TO DO:
Reproduce the following data line for line, with no changes.

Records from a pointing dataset
/---

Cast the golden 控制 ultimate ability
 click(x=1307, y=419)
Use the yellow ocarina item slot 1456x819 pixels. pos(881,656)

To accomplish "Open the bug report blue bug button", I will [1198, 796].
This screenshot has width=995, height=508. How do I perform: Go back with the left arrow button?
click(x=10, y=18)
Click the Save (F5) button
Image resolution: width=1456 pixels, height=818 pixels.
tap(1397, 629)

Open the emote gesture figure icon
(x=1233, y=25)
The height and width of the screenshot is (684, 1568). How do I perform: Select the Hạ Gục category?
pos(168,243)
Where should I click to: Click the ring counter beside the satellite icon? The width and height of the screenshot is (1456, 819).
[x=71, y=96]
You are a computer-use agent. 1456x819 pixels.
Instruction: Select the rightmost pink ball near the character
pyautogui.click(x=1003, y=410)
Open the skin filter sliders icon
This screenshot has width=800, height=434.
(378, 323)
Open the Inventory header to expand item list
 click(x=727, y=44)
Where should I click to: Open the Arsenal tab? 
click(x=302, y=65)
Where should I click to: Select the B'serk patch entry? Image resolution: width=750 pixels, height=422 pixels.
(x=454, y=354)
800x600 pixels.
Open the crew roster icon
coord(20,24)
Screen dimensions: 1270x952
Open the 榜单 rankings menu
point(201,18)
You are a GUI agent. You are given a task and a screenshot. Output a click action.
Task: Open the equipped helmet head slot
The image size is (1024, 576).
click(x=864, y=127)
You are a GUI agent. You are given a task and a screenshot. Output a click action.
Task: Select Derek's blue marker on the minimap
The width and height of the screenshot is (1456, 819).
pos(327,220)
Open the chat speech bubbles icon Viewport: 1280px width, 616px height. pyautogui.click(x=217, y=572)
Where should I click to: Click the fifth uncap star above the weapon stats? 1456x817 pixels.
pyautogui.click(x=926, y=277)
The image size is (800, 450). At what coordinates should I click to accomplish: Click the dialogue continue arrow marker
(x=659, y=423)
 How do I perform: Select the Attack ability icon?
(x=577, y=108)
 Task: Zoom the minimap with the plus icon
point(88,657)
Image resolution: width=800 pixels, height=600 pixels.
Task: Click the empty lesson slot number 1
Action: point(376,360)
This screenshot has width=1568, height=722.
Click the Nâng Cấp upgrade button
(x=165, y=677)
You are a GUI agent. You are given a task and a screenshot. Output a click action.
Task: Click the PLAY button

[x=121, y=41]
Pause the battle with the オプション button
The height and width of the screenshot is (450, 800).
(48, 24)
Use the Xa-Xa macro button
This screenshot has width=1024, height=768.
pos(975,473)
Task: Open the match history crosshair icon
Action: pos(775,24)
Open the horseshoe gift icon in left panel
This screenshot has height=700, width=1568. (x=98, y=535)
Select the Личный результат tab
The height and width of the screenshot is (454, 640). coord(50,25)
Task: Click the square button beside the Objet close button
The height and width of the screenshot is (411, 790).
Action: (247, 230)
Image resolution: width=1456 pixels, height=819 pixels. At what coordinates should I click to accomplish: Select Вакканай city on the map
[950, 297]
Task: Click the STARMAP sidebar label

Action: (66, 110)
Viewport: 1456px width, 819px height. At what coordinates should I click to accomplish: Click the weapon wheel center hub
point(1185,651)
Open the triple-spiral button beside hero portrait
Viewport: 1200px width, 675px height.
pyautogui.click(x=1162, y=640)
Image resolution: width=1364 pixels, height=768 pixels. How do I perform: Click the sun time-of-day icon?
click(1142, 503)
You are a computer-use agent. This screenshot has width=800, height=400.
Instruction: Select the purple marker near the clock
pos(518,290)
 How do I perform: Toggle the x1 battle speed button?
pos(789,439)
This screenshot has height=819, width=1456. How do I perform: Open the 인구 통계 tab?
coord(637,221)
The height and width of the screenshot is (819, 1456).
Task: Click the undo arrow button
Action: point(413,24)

\---

EXERCISE RESPONSE:
Cast the golden 控制 ultimate ability
 click(x=1307, y=419)
Use the yellow ocarina item slot 1456x819 pixels. pos(881,656)

To accomplish "Open the bug report blue bug button", I will [1198, 796].
This screenshot has width=995, height=508. How do I perform: Go back with the left arrow button?
click(x=10, y=18)
Click the Save (F5) button
Image resolution: width=1456 pixels, height=818 pixels.
tap(1397, 629)

Open the emote gesture figure icon
(x=1233, y=25)
The height and width of the screenshot is (684, 1568). How do I perform: Select the Hạ Gục category?
pos(168,243)
Where should I click to: Click the ring counter beside the satellite icon? The width and height of the screenshot is (1456, 819).
[x=71, y=96]
You are a computer-use agent. 1456x819 pixels.
Instruction: Select the rightmost pink ball near the character
pyautogui.click(x=1003, y=410)
Open the skin filter sliders icon
This screenshot has width=800, height=434.
(378, 323)
Open the Inventory header to expand item list
 click(x=727, y=44)
Where should I click to: Open the Arsenal tab? 
click(x=302, y=65)
Where should I click to: Select the B'serk patch entry? Image resolution: width=750 pixels, height=422 pixels.
(x=454, y=354)
800x600 pixels.
Open the crew roster icon
coord(20,24)
Screen dimensions: 1270x952
Open the 榜单 rankings menu
point(201,18)
You are a GUI agent. You are given a task and a screenshot. Output a click action.
Task: Open the equipped helmet head slot
The image size is (1024, 576).
click(x=864, y=127)
You are a GUI agent. You are given a task and a screenshot. Output a click action.
Task: Select Derek's blue marker on the minimap
The width and height of the screenshot is (1456, 819).
pos(327,220)
Open the chat speech bubbles icon Viewport: 1280px width, 616px height. pyautogui.click(x=217, y=572)
Where should I click to: Click the fifth uncap star above the weapon stats? 1456x817 pixels.
pyautogui.click(x=926, y=277)
The image size is (800, 450). At what coordinates should I click to accomplish: Click the dialogue continue arrow marker
(x=659, y=423)
 How do I perform: Select the Attack ability icon?
(x=577, y=108)
 Task: Zoom the minimap with the plus icon
point(88,657)
Image resolution: width=800 pixels, height=600 pixels.
Task: Click the empty lesson slot number 1
Action: point(376,360)
This screenshot has width=1568, height=722.
Click the Nâng Cấp upgrade button
(x=165, y=677)
You are a GUI agent. You are given a task and a screenshot. Output a click action.
Task: Click the PLAY button

[x=121, y=41]
Pause the battle with the オプション button
The height and width of the screenshot is (450, 800).
(48, 24)
Use the Xa-Xa macro button
This screenshot has width=1024, height=768.
pos(975,473)
Task: Open the match history crosshair icon
Action: pos(775,24)
Open the horseshoe gift icon in left panel
This screenshot has height=700, width=1568. (x=98, y=535)
Select the Личный результат tab
The height and width of the screenshot is (454, 640). coord(50,25)
Task: Click the square button beside the Objet close button
The height and width of the screenshot is (411, 790).
Action: (247, 230)
Image resolution: width=1456 pixels, height=819 pixels. At what coordinates should I click to accomplish: Select Вакканай city on the map
[950, 297]
Task: Click the STARMAP sidebar label

Action: (66, 110)
Viewport: 1456px width, 819px height. At what coordinates should I click to accomplish: Click the weapon wheel center hub
point(1185,651)
Open the triple-spiral button beside hero portrait
Viewport: 1200px width, 675px height.
pyautogui.click(x=1162, y=640)
Image resolution: width=1364 pixels, height=768 pixels. How do I perform: Click the sun time-of-day icon?
click(1142, 503)
You are a computer-use agent. This screenshot has width=800, height=400.
Instruction: Select the purple marker near the clock
pos(518,290)
 How do I perform: Toggle the x1 battle speed button?
pos(789,439)
This screenshot has height=819, width=1456. How do I perform: Open the 인구 통계 tab?
coord(637,221)
The height and width of the screenshot is (819, 1456).
Task: Click the undo arrow button
Action: point(413,24)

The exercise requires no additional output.